Due to the change in direction of the beta coefficients between the unadjusted and adjusted mixed-effects models for relapsing disease and flares, additional analyses were performed. Because patients with relapsing disease had a higher BMI at baseline, we sequentially added covariates in sensitivity analyses and noted that the direction of the association changed when baseline BMI was incorporated into the model. Similarly, since patients who flared received additional doses of prednisone, we sequentially added covariates to these models and found that adjusting for cumulative prednisone and baseline BMI were associated with changes in the direction of the association between flare and BMI.
BMI Change and Relapsing Disease at Baseline
Given that relapsing disease was associated with a smaller increase in BMI than newly diagnosed disease, we evaluated these disease type subgroups further. Over the 52-week trial, patients with relapsing disease at baseline had no significant change in BMI between 0 and 52 weeks (26.9 vs. 27.6 kg/m2; p = 0.27) whereas those with newly diagnosed disease had a significant increase (24.8 vs. 26.5 kg/m2; p < 0.01). Patients with relapsing disease had no significant change between 0 and 24 weeks or between 24 and 52 weeks (Fig. 2). The increase in BMI among patients with newly diagnosed disease was observed between 0 and 24 weeks but not between 24 and 52 weeks (Fig. 2).

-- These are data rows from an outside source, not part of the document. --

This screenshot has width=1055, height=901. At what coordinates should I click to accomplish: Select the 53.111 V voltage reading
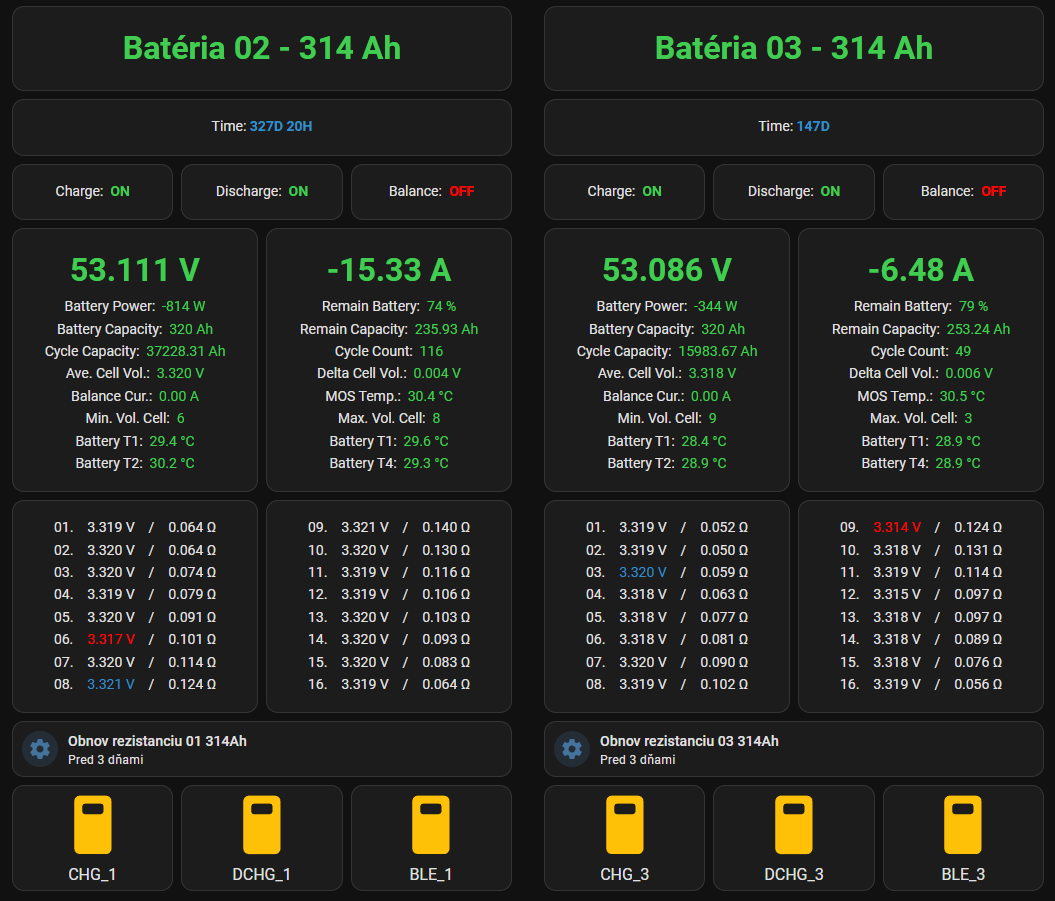135,270
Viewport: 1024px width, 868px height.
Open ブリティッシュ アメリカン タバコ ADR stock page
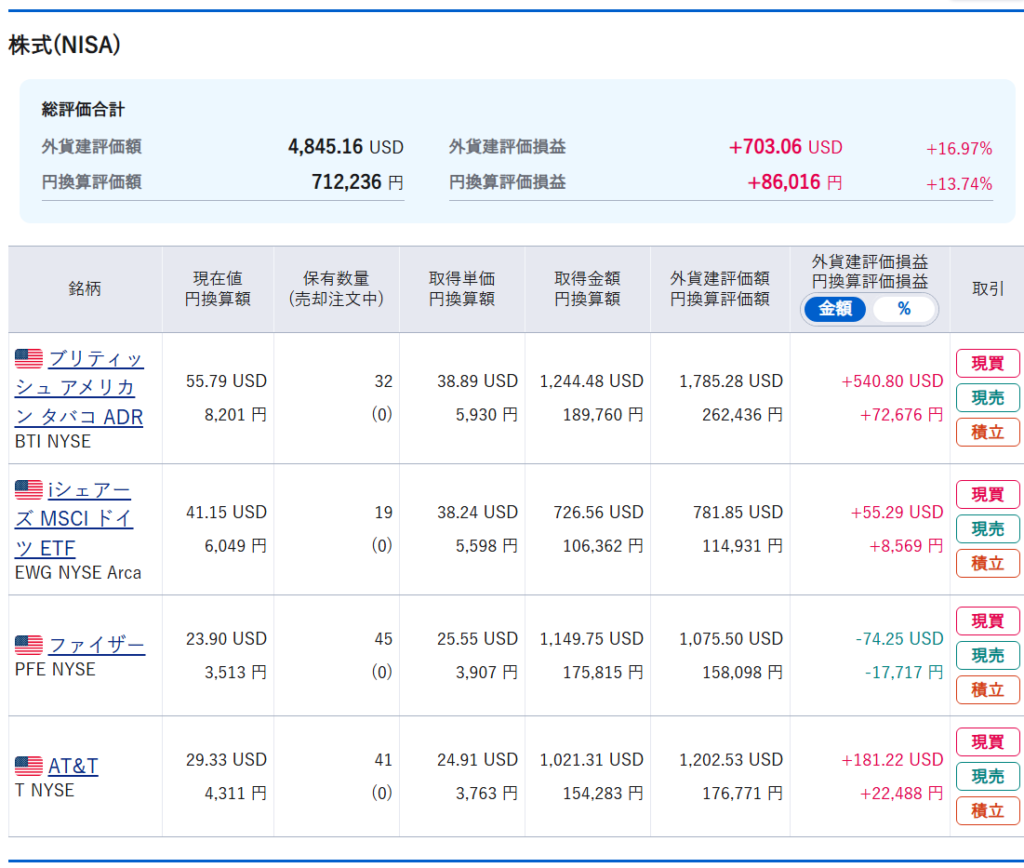(x=95, y=388)
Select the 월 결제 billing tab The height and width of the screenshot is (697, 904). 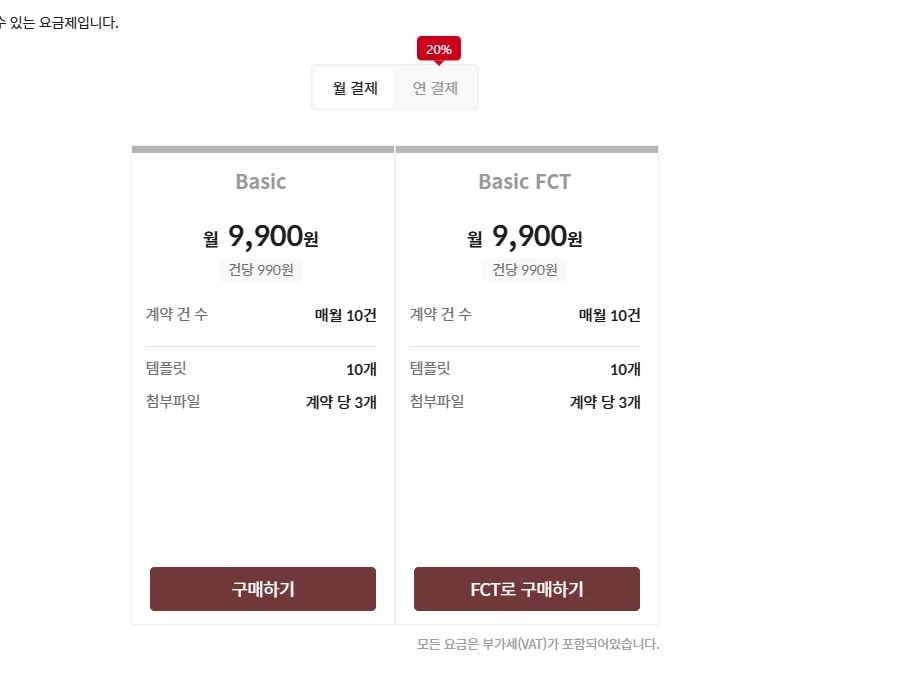(x=355, y=87)
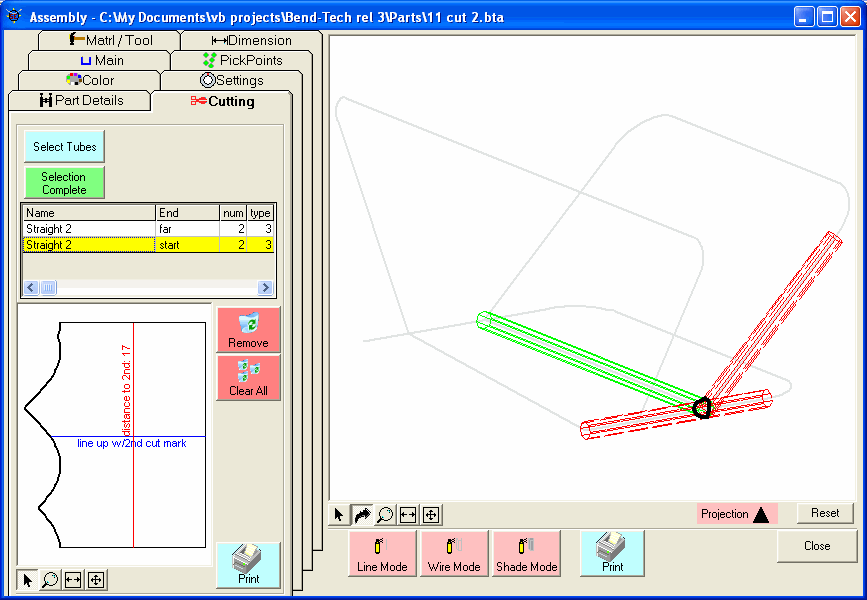Screen dimensions: 867x600
Task: Click Clear All to remove selected tubes
Action: pyautogui.click(x=248, y=378)
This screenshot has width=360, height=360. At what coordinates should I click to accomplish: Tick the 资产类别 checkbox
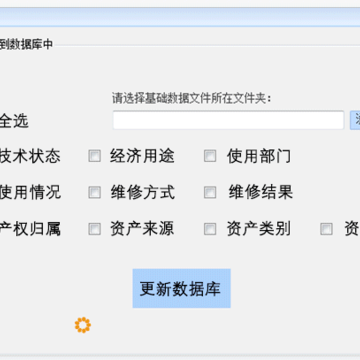coord(210,229)
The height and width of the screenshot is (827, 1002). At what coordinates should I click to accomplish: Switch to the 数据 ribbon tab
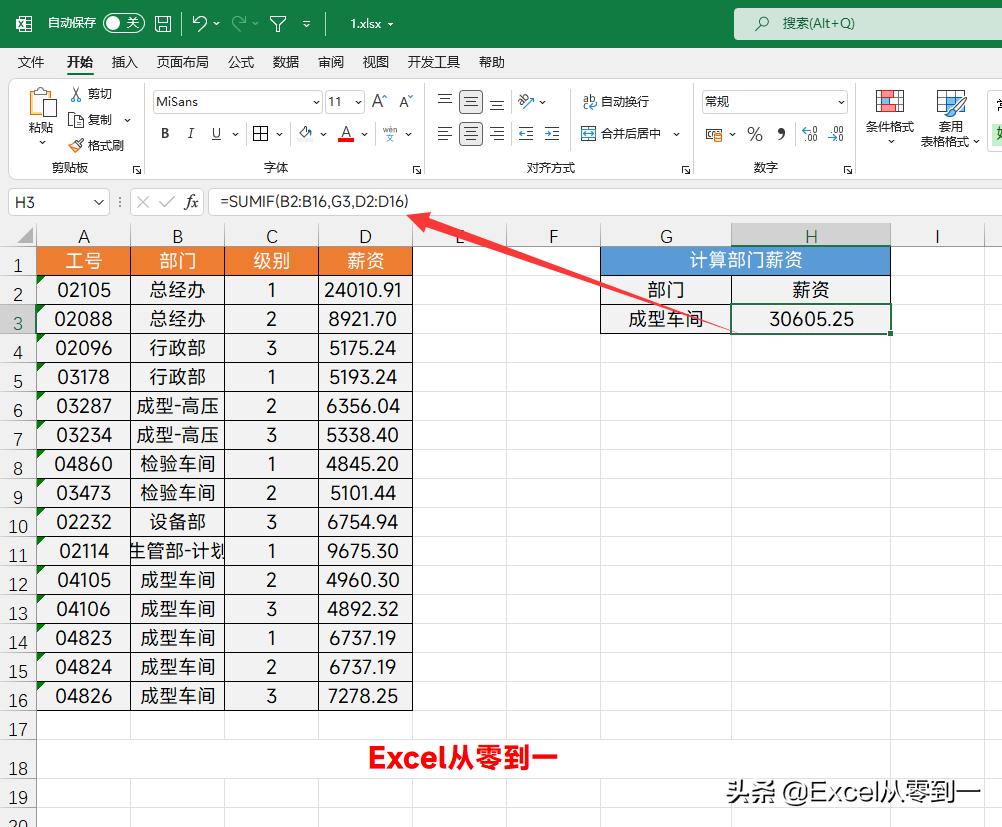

BMI Change and Flares Across Treatment Arms Over 52 Weeks
Patients randomized to tocilizumab received far less prednisone compared with those who were randomized to prednisone-only (median of 1583 vs. 3607 mg; p < 0.001) and had fewer flares (median of 0 vs. 1; p < 0.001) but experienced similar changes in BMI (mean of 1.2 vs. 1.1 kg/m2; p = 0.31) (Table 6). Similar results were seen when assessing BMI change and cumulative glucocorticoid exposure at 24 weeks and when evaluating results in patients with either newly diagnosed or relapsing disease.
Analyses with Primary Outcome of Weight Change
In addition to BMI, we also analyzed weight change (kg) and found overall similar results. In the multivariable, fully adjusted mixed-effects model, cumulative prednisone exposure was independently associated with weight change with increasing estimates in increasing exposure categories. Relapsing disease and flares during the trial (particularly among newly diagnosed subjects) were both associated with numerically less weight gain, but neither reached statistical significance.